‘The Gretty’: the secret jazz chord The Beatles fell in love with

While I’m personally not sure how anyone can find any sort of fault in the music of The Beatles, one thing that tends to be agreed upon on a universal level is that their songwriting abilities were frankly unparalleled for the entirety of the 1960s.

That is, arguably, something that is still relatively hard to deny even in the modern era, and any band or artist who approaches songwriting in a similar fashion undoubtedly has The Beatles to thank for this approach.

You could argue that they were unaware at the time of writing these songs that they were creating something that would end up being regarded as ‘timeless’ or still revered to the same extent over 60 years later, but anyone who is able to pay homage to the band in the modern era will be given this descriptor, and with good reason.

Despite having been broadly influenced by the rock and roll and skiffle movements from the 1950s, where composition was kept to basic structures and didn’t require much in the way of deviating from a standardised form, what The Beatles did, even from their earliest years, was boldly defy this perceived notion that following a certain chord pattern was the only way to do things.

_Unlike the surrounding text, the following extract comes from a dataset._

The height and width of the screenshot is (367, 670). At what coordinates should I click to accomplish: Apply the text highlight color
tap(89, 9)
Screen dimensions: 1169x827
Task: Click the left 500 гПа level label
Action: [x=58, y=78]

The music may not seem rebellious now, but at the time, its disregard for convention was a wild rejection of how pop music sounded, and some of the different chord progressions that were used by Paul McCartney, George Harrison, and perhaps most importantly, John Lennon, would go on to define their sound.

It was one of Lennon’s friends in Liverpool, a local guitarist named Jim Gretty, from whom they learned about the use of the ‘dominant seventh sharp ninth chord’ voicing, which can be used as a turnaround chord to move between two sections of a song. The band had been using it in some of their early recordings, although the track ‘Till There Was You’ from With the Beatles was not an original composition.

They would end up employing it again on the McCartney-penned ‘Michelle’ and in Lennon’s ‘Sexy Sadie’, among many other songs like ‘Taxman’ and ‘The Word’, using it to their advantage as they made their own works more harmonically complex in their compositions. While many have criticised the band for not having the same level of musical talent as some of their contemporaries in the 1960s, utilising a feature such as this is actually a far greater indication of how they were willing to try out non-standard chord voicings and progressions in order to further their craft.

To them, this will always be known as the ‘Gretty chord’, owing to the fact that their friend, who worked at a music shop called Hessey’s in the Whitechapel area of Liverpool, had told them about its existence. To others, it’s referred to as the ‘Hendrix chord’, owing to the fact that it was widely used by Jimi Hendrix in his compositions.

However, its roots in jazz, blues and classical music is perhaps the most notable part of its origin, and for a band like The Beatles, who were making such an impression on the pop charts, to be using something as complex and heavily associated with these other areas is not just a brilliant indicator of how good their songwriting was, but how brave they were with it and how much they tried to involve external influence in their songwriting.